Personal information
- Born: 26 July 1949 (age 76)
- Original team: Sandhurst (BFL)
- Height: 175 cm (5 ft 9 in)
- Weight: 71 kg (157 lb)

Playing career^{1}
- Years: Club / Games (Goals)
- 1970–1981: Carlton / 208 (191)
- ^{1} Playing statistics correct to the end of 1981.

Career highlights
- 1972 Perc Bentley Trophy -3rd Best & Fairest; 1973 9th Best & Fairest; 1974 Perc Bentley Trophy -3rd Best & Fairest; 1976 Robert Reynolds Memorial Trophy -Best & Fairest Award; 1978 Robert Reynolds Memorial Trophy -Best & Fairest Award; 1979 B. J. Deacon Memorial Trophy -Best Clubman Award; 1981 Reserves Best & Fairest Award; 1981 Carlton Supporters Reserves Best & Fairest Award;

= Trevor Keogh =

Australian rules footballer

Trevor Keogh (born 26 July 1949) is a former Australian rules footballer who played for Carlton in the Victorian Football League.
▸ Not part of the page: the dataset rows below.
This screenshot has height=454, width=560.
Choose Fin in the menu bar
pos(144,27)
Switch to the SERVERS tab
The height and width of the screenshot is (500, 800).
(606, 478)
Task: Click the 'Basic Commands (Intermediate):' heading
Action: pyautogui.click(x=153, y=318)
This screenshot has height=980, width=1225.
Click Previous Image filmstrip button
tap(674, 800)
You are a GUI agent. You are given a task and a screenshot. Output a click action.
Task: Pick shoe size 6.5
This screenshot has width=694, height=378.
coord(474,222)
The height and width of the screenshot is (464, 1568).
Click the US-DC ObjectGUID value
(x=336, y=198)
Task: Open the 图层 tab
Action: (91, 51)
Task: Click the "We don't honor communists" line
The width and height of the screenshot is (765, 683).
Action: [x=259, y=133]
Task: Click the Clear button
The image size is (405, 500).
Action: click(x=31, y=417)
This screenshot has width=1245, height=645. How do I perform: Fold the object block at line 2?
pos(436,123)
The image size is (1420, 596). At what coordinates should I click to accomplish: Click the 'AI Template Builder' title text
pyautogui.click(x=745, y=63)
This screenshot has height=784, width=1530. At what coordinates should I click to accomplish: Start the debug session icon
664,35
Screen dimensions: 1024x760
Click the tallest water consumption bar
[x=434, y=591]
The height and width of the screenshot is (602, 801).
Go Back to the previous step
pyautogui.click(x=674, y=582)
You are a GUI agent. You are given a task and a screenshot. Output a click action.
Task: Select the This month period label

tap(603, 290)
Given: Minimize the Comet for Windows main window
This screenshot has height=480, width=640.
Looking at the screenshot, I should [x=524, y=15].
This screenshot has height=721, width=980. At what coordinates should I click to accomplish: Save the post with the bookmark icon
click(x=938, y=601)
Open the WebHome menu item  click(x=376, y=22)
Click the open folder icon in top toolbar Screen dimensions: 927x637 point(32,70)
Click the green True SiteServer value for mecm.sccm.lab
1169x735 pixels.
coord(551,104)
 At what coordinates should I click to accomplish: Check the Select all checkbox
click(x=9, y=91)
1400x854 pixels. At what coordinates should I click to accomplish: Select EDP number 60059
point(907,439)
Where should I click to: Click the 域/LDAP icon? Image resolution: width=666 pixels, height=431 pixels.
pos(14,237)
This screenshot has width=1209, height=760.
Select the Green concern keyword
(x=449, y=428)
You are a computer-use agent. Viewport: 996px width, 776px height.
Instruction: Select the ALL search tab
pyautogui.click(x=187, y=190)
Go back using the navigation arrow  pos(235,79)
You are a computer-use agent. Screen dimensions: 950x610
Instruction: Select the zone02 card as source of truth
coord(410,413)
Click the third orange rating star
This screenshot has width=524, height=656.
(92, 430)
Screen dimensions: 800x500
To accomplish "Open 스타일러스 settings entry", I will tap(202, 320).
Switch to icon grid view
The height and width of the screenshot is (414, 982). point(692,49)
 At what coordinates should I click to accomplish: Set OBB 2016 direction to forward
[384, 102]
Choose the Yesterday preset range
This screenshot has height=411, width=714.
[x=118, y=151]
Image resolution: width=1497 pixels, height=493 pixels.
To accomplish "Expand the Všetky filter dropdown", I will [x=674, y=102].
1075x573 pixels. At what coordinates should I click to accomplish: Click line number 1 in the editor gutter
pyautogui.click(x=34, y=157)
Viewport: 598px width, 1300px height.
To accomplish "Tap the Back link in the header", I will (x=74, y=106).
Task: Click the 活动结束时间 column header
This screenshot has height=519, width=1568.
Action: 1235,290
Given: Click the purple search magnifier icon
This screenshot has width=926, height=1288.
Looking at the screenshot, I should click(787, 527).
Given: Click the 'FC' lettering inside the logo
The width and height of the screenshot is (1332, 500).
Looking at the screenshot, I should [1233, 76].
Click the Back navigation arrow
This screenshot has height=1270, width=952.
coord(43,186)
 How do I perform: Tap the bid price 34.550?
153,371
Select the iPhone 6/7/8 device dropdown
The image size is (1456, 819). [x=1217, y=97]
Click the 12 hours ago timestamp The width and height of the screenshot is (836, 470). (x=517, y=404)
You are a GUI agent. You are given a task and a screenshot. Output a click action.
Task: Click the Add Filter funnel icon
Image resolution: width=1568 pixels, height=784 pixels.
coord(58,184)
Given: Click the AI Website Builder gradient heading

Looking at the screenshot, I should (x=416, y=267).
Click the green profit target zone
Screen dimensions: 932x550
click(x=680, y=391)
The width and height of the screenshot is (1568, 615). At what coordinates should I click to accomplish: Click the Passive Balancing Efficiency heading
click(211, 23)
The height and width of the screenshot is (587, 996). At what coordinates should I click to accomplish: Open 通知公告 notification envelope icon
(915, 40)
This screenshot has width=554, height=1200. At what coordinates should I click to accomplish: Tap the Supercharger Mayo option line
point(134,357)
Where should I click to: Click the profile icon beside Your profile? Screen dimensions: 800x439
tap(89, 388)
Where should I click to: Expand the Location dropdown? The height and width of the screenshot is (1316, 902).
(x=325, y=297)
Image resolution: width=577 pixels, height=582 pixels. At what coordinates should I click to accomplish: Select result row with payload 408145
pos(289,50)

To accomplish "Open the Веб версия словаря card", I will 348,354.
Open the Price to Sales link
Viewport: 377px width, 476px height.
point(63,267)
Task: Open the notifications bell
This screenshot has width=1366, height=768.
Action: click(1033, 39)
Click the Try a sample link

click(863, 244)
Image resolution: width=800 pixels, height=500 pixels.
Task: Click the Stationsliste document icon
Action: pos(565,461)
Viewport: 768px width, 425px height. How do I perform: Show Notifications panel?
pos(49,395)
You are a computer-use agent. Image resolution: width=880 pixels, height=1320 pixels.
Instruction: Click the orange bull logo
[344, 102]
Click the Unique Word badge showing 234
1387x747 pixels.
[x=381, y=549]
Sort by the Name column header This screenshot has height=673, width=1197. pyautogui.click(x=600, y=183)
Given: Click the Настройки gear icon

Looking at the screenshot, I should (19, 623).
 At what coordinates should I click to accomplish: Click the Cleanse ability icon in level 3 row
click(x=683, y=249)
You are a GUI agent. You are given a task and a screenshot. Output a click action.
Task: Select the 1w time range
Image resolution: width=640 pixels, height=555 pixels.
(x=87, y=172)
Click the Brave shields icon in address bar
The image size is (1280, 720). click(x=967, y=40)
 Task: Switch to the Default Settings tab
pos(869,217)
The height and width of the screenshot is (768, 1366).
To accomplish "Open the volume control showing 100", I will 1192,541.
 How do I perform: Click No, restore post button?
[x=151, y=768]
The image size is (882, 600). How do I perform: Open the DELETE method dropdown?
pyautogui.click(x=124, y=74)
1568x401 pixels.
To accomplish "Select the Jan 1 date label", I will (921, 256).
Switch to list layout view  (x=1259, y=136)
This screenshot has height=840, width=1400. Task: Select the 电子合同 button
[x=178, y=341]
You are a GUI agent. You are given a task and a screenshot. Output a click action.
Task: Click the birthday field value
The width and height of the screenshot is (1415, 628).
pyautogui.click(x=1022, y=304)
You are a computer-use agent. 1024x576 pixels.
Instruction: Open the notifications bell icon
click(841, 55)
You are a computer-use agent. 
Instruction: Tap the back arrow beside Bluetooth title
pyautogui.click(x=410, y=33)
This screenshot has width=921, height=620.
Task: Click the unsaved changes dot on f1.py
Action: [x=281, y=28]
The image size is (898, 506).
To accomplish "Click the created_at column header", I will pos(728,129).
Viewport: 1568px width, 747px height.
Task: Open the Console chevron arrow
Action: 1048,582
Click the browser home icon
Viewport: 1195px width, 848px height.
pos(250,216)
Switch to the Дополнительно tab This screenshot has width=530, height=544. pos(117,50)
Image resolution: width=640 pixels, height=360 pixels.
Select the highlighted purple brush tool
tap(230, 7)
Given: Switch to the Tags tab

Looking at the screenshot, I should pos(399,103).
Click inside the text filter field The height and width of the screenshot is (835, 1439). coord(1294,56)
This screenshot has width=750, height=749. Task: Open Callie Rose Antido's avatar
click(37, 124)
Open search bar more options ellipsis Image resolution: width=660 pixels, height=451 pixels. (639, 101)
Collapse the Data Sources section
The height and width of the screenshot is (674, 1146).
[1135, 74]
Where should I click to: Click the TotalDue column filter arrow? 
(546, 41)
Keogh was recruited from Sandhurst in the Bendigo Football League and made his debut for Carlton in 1970. A rover, he has been described as "instrumental" in Carlton's premiership wins of 1972 and 1979. He won the club's Best and Fairest award in 1976 and 1978, also representing Victoria in the interstate competition in the same years. He averaged almost a goal a game in his long career, and was a member of Carlton's famous so-called "mosquito fleet" of small players who played a key role in Carlton's two premiership wins from 1972 to 1979.

Keogh retired from senior football in 1981, later coaching the Blues' under-19 team and becoming a runner for the senior team.

Keogh was named on the bench in Carlton's Team of the Century.